Teach her some basic fingering

Then have her practice some upstrokes and downstrokes


----------



## amonb (Sep 13, 2013)

SchecterWhore said:


> Your first goal is to demystify the instrument. There is no magic in the technique. Knowing that will open up the instrument to the student.



This. It took me years to figure this out on my own.


----------



## Mr. Big Noodles (Sep 13, 2013)

ihunda said:


> Look at her breast squishing on top of the guitar body, enjoy.





SchecterWhore said:


> Making a sound with the instrument comes later, after the anatomy.





mindwalker said:


> Teach her some basic fingering
> 
> Then have her practice some upstrokes and downstrokes



Curse my puerile sense of humor.
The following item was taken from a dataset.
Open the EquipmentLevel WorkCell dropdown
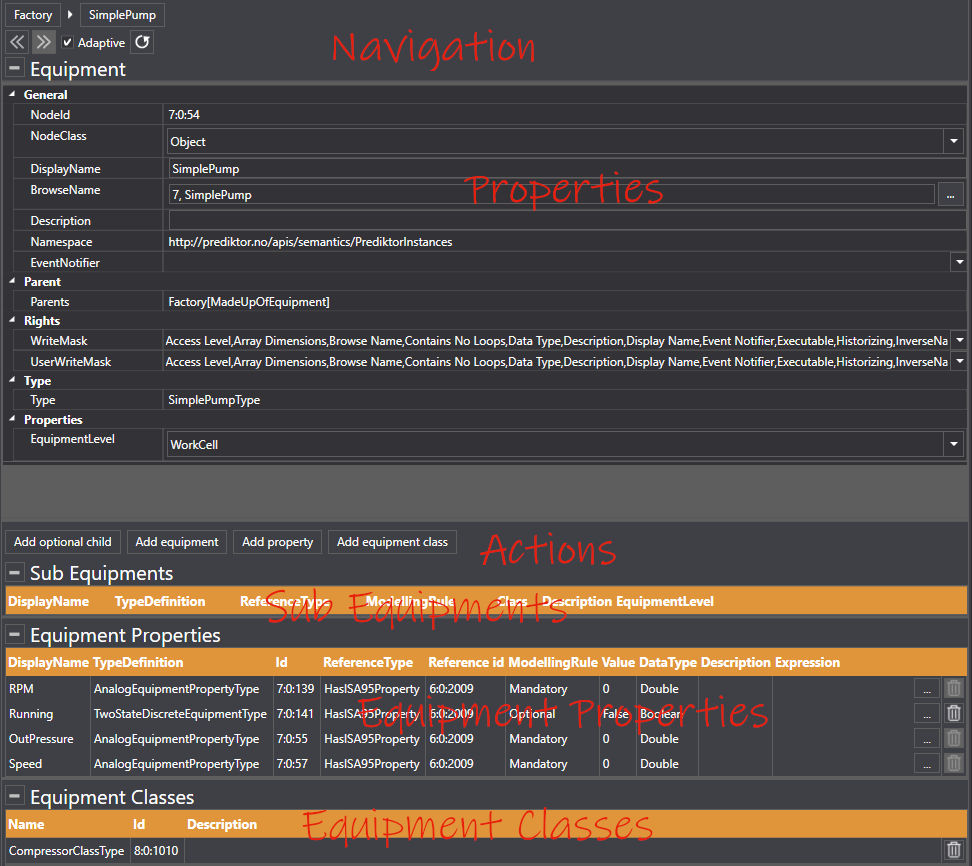 tap(954, 444)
You know what you doing, take off every Zig.


----------



## straightshreddd (Sep 13, 2013)

If I had a nickel for all the times a chick has asked me to give her guitar lessons, I'd be rich. 

If I had a nickel for all the times they've actually wanted to go through with it, buckle down, and learn to play the guitar, I'd have one nickel.

Most of the time, when chicks ask for "guitar lessons" it's either because they're into you and wanna hang out with you, or it's just something they enjoy imagining themselves doing but don't want to endure the long learning process. Kinda like how I'd love to someday learn how to speak an exotic language very fluently, but will most likely never have the patience to, but it's a fun thought.

I did teach my little sister to play basic open chords, the pentatonic scale, and I bought her an acoustic guitar and she progressed very fast. Faster than a lot of guys I know. However, she hardly plays anymore because she hit a creative wall and doesn't have time or effort to put into learning more.


I say, if the chick is serious and wants to learn guitar, do everything tripguitar said. If not, just go with the flow and chill with her.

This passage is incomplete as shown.